- Your instructions
Rename "Image resolution" to "Screen size" in everything from the start of the listing down to the line containing "[x=1124, y=905]", and leave all else unchanged.

Stored entries
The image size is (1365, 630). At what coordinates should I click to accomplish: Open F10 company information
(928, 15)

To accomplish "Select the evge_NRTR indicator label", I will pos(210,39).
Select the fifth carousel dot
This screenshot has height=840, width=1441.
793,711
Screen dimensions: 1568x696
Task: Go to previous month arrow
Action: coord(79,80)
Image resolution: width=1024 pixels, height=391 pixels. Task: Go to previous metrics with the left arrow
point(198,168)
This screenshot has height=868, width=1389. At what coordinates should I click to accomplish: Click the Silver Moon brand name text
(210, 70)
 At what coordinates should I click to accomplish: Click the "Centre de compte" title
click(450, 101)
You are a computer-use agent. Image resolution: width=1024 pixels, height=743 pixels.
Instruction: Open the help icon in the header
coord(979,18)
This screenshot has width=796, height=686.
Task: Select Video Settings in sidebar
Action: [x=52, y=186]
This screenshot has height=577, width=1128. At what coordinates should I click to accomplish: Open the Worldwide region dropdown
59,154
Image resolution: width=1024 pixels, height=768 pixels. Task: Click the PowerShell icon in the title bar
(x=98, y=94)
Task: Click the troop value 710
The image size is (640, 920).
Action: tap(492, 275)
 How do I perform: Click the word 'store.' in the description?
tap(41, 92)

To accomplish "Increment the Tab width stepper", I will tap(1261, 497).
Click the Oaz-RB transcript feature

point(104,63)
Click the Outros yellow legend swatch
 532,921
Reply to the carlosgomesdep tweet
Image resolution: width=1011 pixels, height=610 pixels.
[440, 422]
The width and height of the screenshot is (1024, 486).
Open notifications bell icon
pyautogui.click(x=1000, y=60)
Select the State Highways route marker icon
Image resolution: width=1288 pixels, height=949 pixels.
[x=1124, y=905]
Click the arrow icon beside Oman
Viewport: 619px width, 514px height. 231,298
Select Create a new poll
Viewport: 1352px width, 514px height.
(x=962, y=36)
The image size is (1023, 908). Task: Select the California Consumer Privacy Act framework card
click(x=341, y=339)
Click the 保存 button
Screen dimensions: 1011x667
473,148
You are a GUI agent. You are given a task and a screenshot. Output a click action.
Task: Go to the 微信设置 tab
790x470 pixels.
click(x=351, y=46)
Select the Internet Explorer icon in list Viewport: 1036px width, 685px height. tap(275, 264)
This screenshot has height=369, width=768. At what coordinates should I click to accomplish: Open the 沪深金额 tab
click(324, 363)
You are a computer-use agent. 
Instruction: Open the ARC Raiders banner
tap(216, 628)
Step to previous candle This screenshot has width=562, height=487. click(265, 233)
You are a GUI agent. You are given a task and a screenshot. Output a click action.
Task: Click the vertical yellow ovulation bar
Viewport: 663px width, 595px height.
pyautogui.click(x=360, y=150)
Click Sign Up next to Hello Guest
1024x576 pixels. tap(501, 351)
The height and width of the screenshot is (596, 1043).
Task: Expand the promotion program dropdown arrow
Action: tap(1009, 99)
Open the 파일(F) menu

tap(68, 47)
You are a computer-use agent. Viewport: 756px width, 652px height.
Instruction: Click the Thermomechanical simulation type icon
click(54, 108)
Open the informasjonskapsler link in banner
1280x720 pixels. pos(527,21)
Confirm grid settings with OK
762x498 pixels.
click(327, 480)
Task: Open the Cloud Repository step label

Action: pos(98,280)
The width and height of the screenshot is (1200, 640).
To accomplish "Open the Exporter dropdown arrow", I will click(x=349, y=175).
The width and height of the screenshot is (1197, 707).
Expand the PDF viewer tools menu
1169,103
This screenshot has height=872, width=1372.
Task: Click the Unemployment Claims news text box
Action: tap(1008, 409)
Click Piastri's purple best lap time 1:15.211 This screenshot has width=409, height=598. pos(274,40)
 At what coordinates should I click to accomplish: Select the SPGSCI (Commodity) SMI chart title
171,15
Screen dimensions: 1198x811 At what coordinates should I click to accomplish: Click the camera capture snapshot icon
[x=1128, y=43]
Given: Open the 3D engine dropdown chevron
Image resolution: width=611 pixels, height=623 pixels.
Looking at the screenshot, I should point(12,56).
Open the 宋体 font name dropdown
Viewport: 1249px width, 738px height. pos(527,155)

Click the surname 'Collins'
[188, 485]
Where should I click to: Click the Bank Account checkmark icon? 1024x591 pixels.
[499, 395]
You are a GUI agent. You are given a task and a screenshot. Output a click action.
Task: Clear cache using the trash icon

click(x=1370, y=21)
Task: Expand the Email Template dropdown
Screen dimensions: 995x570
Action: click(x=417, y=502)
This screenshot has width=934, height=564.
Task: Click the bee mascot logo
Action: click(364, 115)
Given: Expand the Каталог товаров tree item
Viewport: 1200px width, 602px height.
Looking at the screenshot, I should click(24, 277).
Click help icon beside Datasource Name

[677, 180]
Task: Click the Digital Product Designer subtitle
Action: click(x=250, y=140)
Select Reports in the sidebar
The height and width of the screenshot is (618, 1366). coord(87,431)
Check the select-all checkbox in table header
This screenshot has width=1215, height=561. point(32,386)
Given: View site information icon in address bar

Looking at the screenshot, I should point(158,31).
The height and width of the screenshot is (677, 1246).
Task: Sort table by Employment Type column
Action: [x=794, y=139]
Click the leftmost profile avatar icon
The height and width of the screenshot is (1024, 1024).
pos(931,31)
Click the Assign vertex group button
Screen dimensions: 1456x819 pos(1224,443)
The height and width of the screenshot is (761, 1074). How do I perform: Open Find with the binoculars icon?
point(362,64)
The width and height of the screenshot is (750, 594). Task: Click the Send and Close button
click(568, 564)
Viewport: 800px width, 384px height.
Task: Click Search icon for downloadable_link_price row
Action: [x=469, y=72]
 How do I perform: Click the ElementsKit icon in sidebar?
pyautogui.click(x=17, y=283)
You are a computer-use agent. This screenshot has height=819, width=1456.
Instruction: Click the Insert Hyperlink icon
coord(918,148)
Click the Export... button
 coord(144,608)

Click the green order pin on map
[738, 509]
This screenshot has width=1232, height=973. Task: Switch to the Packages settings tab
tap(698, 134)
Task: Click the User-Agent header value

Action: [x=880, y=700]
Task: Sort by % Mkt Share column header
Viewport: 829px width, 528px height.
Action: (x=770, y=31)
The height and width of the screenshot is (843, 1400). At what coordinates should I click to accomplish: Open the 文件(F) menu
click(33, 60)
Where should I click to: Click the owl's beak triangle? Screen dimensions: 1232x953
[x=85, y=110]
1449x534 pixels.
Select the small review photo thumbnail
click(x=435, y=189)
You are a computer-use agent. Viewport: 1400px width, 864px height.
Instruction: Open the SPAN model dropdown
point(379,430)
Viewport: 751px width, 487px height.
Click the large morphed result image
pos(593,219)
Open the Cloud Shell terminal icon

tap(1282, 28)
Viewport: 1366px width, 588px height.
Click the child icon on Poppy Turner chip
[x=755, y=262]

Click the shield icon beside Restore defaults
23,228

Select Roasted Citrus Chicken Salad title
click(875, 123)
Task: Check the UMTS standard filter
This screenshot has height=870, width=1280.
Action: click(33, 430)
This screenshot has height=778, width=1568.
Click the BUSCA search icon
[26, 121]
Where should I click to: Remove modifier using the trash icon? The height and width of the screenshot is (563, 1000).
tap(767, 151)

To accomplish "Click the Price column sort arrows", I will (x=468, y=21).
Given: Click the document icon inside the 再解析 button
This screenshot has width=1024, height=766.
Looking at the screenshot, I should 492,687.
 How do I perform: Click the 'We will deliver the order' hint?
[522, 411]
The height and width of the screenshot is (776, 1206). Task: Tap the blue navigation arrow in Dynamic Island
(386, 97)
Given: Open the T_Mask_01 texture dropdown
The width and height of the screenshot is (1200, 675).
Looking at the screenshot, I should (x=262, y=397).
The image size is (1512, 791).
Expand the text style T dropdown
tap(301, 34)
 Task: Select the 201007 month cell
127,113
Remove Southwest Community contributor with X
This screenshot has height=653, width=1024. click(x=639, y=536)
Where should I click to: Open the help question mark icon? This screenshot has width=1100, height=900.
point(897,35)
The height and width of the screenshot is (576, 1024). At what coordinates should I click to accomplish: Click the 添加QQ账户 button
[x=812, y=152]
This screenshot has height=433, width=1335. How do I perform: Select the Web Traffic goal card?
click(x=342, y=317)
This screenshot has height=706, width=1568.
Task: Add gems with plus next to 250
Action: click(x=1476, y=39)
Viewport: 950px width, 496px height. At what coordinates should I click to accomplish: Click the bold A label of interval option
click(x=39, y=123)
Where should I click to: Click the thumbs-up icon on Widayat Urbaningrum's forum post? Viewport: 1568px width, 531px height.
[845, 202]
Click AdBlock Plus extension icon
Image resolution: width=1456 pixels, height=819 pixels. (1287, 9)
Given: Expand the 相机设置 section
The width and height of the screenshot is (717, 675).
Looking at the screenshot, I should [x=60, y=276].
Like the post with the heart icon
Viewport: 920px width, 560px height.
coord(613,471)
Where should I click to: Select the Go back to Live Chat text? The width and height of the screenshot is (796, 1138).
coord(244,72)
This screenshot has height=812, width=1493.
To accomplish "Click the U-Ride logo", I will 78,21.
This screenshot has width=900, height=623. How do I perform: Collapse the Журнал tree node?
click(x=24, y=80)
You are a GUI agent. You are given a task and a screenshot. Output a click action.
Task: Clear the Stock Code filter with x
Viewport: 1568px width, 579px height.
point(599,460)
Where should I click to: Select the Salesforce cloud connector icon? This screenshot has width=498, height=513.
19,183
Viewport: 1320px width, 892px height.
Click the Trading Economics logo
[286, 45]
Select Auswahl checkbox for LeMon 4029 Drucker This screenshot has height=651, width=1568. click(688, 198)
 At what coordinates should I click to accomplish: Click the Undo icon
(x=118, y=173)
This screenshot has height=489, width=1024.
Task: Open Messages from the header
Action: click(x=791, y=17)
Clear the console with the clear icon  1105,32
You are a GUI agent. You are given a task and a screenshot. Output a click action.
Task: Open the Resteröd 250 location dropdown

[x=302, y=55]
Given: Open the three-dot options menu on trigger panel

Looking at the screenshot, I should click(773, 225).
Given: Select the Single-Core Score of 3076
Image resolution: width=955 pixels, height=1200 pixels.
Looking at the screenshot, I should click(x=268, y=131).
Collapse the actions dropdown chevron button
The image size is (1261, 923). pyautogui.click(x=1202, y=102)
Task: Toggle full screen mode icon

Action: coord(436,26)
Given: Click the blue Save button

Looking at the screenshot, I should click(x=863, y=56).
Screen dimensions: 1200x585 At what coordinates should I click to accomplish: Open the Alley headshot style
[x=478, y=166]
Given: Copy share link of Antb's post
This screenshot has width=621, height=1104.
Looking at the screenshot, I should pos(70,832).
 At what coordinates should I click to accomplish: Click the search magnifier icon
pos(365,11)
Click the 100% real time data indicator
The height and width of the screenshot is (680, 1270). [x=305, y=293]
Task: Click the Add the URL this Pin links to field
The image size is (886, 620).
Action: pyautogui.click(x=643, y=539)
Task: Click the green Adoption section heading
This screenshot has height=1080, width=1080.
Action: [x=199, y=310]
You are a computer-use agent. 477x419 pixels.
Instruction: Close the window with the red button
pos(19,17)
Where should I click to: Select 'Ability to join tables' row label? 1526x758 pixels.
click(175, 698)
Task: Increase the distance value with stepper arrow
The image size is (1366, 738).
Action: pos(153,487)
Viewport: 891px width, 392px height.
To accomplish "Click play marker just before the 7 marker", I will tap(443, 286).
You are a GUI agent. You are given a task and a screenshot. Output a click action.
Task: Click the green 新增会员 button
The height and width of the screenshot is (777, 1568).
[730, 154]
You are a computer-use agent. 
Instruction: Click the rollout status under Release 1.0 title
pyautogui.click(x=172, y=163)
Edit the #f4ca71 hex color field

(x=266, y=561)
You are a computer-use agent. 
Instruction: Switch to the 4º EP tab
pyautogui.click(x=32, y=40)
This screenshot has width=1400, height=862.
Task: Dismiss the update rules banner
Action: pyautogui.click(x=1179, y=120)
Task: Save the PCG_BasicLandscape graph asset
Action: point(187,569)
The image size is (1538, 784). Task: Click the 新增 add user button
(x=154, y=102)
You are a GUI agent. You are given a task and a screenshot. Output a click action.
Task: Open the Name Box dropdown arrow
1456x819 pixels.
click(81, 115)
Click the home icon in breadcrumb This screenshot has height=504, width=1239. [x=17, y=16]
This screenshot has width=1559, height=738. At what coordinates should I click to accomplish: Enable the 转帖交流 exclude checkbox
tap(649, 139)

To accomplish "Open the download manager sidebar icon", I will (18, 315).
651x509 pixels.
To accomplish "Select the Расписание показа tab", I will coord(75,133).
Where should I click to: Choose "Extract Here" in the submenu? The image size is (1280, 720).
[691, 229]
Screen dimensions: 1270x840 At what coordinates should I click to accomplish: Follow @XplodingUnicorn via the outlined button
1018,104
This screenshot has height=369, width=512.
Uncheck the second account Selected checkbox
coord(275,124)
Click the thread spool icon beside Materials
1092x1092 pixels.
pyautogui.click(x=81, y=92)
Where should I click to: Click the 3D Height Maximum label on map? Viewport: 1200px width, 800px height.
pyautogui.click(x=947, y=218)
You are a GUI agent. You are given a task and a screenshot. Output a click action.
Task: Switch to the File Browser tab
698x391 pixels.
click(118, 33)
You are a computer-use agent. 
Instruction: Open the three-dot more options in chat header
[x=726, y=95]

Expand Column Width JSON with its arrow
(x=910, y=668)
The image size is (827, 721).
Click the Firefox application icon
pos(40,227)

- Response to this task
The image size is (1365, 630). At what coordinates should I click to accomplish: Open F10 company information
(928, 15)

To accomplish "Select the evge_NRTR indicator label", I will pos(210,39).
Select the fifth carousel dot
This screenshot has height=840, width=1441.
793,711
Screen dimensions: 1568x696
Task: Go to previous month arrow
Action: coord(79,80)
Screen size: width=1024 pixels, height=391 pixels. Task: Go to previous metrics with the left arrow
point(198,168)
This screenshot has height=868, width=1389. At what coordinates should I click to accomplish: Click the Silver Moon brand name text
(210, 70)
 At what coordinates should I click to accomplish: Click the "Centre de compte" title
click(450, 101)
You are a computer-use agent. Screen size: width=1024 pixels, height=743 pixels.
Instruction: Open the help icon in the header
coord(979,18)
This screenshot has width=796, height=686.
Task: Select Video Settings in sidebar
Action: [x=52, y=186]
This screenshot has height=577, width=1128. At what coordinates should I click to accomplish: Open the Worldwide region dropdown
59,154
Screen size: width=1024 pixels, height=768 pixels. Task: Click the PowerShell icon in the title bar
(x=98, y=94)
Task: Click the troop value 710
The image size is (640, 920).
Action: tap(492, 275)
 How do I perform: Click the word 'store.' in the description?
tap(41, 92)

To accomplish "Increment the Tab width stepper", I will tap(1261, 497).
Click the Oaz-RB transcript feature

point(104,63)
Click the Outros yellow legend swatch
 532,921
Reply to the carlosgomesdep tweet
Screen size: width=1011 pixels, height=610 pixels.
[440, 422]
The width and height of the screenshot is (1024, 486).
Open notifications bell icon
pyautogui.click(x=1000, y=60)
Select the State Highways route marker icon
Screen size: width=1288 pixels, height=949 pixels.
[x=1124, y=905]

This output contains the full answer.